If nature is doing it...

January 4, 2024 โ€” You can easily imagine inventions that humans have never built before. How does one filter which of these inventions are practical?

It seems the most reliable filter is seeing an abundant model in nature. Your invention doesn't need to work exactly as nature's version but if there is not an abundant model in nature then it is probably impractical.

For example, we have never discovered an area that if you stepped through you'd come out somewhere else. Nature has no portals. A teleporter is thus impractical.

Birds, on the other hand, are abundant, and planes turned out to be practical.


Some inventions are possible but not practical. We could build a limited number at a net loss and eventually we'd stop.

Outer space is filled with countless lifeless objects floating around.
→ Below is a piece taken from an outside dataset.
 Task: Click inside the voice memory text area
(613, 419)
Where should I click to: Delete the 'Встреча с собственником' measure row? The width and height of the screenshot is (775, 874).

Satellites are a practical idea.

Nature has no living things that regularly exit and re-enter the atmosphere. Humans in space was proved possible, but might turn out to be impractical.


All practical inventions have abundant natural models. The sun is a model for nuclear power plants. Lightning for light bulbs. Branches for bridges. Birds for planes. Ears for recorders. Eyes for cameras. Fish for submarines. Ant hills for homes. Pools for ponds. Chloroplast for solar panels. DNA replication for downloading. Bacteria for CRISPR. Brains for artificial neural networks.

Once human inventions become abundant, they can serve as models for further practical inventions. Carriages for cars. Human computers for computing machines. Phonebooks for search engines. Facebooks for Facebook.


If you can't find an abundant natural model for an invention, be skeptical of its practicality.

If a model isn't out there yet in abundance, the invention is most likely impractical.

If nature is doing it, there has to be a practical way. If nature is not doing it, be skeptical.